Id' prefer to have implementations of some classic examples
as for instance the producer consumer problem.
(Don't know if one could find some in the Python Docs)
TIM PETERS pointed someone (that was me) to his implementation
of the "dining philosophers problem" (from May 2000).
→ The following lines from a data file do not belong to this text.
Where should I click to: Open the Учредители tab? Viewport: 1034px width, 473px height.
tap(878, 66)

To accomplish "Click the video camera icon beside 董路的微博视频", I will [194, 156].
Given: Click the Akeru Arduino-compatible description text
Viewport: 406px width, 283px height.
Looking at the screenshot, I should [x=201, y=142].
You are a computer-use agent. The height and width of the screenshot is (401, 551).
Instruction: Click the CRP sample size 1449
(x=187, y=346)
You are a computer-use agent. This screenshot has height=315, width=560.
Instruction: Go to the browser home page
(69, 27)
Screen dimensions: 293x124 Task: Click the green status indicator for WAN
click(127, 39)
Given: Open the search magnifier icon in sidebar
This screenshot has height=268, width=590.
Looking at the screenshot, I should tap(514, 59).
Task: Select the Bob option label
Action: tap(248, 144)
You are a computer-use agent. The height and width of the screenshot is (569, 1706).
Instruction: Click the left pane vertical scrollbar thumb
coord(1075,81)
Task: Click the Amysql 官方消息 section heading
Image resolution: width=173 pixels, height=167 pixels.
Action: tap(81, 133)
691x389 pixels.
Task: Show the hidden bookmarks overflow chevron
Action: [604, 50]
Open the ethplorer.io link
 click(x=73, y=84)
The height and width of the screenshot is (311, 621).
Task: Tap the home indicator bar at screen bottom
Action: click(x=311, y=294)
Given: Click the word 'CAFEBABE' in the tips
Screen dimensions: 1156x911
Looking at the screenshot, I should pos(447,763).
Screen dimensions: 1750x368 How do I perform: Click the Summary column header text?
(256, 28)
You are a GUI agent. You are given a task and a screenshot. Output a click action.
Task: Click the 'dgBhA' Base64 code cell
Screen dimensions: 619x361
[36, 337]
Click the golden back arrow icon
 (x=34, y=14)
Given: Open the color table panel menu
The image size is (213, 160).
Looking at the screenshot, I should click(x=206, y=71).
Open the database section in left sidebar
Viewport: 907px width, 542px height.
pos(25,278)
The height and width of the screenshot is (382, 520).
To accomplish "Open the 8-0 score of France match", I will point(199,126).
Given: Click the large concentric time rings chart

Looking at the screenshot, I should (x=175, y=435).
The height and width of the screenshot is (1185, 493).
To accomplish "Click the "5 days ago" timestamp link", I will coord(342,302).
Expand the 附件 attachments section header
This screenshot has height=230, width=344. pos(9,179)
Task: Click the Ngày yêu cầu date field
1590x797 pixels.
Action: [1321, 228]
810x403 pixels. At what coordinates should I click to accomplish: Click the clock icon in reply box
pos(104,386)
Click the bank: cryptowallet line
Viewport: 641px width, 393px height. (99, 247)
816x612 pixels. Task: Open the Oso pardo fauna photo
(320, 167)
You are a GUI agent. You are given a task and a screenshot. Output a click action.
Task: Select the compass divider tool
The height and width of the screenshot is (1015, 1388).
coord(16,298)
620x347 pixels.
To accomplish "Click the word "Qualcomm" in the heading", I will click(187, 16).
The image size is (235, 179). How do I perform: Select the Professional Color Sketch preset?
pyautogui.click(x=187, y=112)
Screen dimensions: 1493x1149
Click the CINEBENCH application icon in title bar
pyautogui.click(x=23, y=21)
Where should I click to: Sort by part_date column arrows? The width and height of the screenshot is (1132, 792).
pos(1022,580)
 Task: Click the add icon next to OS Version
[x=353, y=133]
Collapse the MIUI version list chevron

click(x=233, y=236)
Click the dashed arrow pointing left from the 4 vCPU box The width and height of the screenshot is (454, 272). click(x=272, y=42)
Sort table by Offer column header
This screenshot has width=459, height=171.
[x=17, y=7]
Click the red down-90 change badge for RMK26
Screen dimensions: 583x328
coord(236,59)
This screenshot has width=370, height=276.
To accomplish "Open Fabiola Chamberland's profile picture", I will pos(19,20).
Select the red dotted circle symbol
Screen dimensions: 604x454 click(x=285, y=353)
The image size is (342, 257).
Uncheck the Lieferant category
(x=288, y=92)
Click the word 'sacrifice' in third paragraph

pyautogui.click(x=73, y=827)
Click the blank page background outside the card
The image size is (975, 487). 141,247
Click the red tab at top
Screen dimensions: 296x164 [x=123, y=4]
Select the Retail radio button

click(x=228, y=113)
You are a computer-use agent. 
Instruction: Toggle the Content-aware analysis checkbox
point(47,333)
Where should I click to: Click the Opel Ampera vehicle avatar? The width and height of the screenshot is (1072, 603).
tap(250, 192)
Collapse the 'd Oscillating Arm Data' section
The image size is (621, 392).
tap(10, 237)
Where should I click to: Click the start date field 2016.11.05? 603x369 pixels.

http://aspn.activestate.com/ASPN/Mail/Message/249937
If you know how beautiful and readable Tim's code uses to be,
you can't avoid reading it. (I don't *know* if it is still "state of
the art" with
Python 2.3. but I'd expect yes.)
To see how it works I recommend to run it with less than 1000
philosophers. ;-)
Regards, Gregor
P.S. Under windows: It doesn't run properly from IDLE - I think because
Tkinter is not "thread safe". On my machine in one test-run it even
killed IDLE.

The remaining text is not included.